TCE-RJ investiga aporte de R$ 90 mi da Cedae no Digimais, alvo de ação da PF
Tribunal de Contas apura investimento feito durante o governo Cláudio Castro
247 - O Tribunal de Contas do Estado do Rio de Janeiro (TCE-RJ) abriu um processo para investigar o aporte de R$ 90 milhões realizado pela Companhia Estadual de Águas e Esgotos (Cedae) no Banco Digimais, instituição que se tornou alvo de uma operação da Polícia Federal (PF) nesta terça-feira (23). As informações são da coluna do jornalista Octavio Guedes, do G1.
A apuração ocorre em meio às investigações da PF sobre a situação econômico-financeira do Banco Digimais. Os agentes investigam suspeitas de manipulação de resultados contábeis com o objetivo de ocultar a real condição financeira da instituição.
Investimento entrou na mira do Tribunal
O investimento foi realizado durante a gestão do ex-governador Cláudio Castro (PL). Segundo o processo, o conselheiro José Gomes Graciosa determinou, em novembro de 2025, a abertura de uma inspeção especial para examinar a aplicação dos recursos públicos.
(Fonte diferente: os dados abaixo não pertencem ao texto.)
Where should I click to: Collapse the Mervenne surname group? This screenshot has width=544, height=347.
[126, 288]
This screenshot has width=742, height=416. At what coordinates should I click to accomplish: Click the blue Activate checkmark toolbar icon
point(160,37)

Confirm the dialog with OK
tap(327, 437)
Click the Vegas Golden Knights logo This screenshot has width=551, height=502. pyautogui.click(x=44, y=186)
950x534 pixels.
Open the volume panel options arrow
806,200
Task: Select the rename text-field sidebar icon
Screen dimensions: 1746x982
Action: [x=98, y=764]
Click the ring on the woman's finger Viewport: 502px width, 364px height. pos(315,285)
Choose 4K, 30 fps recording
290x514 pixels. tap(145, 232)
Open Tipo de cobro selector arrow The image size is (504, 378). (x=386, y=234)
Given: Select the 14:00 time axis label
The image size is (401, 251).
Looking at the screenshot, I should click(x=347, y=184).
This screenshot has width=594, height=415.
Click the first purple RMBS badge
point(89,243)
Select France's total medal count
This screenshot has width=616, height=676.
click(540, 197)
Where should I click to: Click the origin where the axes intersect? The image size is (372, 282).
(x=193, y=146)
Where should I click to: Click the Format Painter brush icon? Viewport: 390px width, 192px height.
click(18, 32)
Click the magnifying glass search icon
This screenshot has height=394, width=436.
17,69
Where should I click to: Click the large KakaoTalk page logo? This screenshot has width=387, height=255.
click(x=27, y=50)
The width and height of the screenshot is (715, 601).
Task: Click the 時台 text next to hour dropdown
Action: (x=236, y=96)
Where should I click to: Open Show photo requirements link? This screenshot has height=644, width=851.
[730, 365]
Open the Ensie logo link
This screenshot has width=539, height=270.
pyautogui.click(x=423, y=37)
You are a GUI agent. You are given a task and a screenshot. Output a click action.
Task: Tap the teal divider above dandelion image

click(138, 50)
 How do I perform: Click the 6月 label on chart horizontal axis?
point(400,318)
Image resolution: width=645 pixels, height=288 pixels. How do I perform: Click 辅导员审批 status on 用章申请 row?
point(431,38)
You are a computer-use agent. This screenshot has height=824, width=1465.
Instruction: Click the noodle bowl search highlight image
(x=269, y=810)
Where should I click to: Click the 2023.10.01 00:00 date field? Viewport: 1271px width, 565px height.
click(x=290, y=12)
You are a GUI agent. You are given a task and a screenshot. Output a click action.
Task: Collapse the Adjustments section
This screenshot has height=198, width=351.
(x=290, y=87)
Apesar da determinação, o procedimento ainda se encontra na presidência do TCE-RJ, em fase de recebimento de documentos e informações.
Mesmo após a privatização dos serviços de distribuição de água e esgoto, a Cedae continua responsável pela captação e pelo tratamento da água no estado do Rio de Janeiro, permanecendo vinculada ao governo estadual.
Ex-diretor defende aplicação
O responsável pelo aporte foi Antônio Carlos dos Santos, então diretor financeiro da companhia e nome ligado ao grupo político de Cláudio Castro. Ele confirmou a aplicação dos R$ 90 milhões por meio de um Depósito a Prazo com Garantia Especial (DPGE), modalidade de investimento com prazo definido para resgate.
Segundo Antônio Carlos, a operação fazia parte da estratégia financeira da estatal para melhorar seus resultados e não apresentava risco de perda dos recursos, uma vez que o investimento contava com cobertura do Fundo Garantidor de Créditos (FGC).
O ex-diretor informou ainda que R$ 50 milhões já haviam retornado aos cofres da empresa durante sua gestão. De acordo com ele, os R$ 40 milhões restantes permaneciam integralmente protegidos pelo FGC.
Antônio Carlos também afirmou que não recebeu qualquer alerta de órgãos de controle sobre eventuais riscos relacionados ao Banco Digimais no período em que a aplicação foi realizada.
Cedae anuncia mudança na política de investimentos
Em nota, a Cedae informou que a atual administração revisou sua Política de Aplicações Financeiras. As mudanças foram aprovadas pelo Conselho de Administração em 19 de maio deste ano. A companhia também declarou que ainda mantém cerca de R$ 17 milhões investidos no Banco Digimais, com vencimento previsto para esta quarta-feira (24).
Segundo a estatal, os recursos serão transferidos para instituições classificadas no segmento S1 do Banco Central, categoria que reúne os maiores bancos do país e considerada de menor risco para investidores.
A investigação do TCE-RJ ocorre em paralelo à operação da Polícia Federal e deverá analisar os critérios adotados pela Cedae para a aplicação dos recursos públicos no Banco Digimais.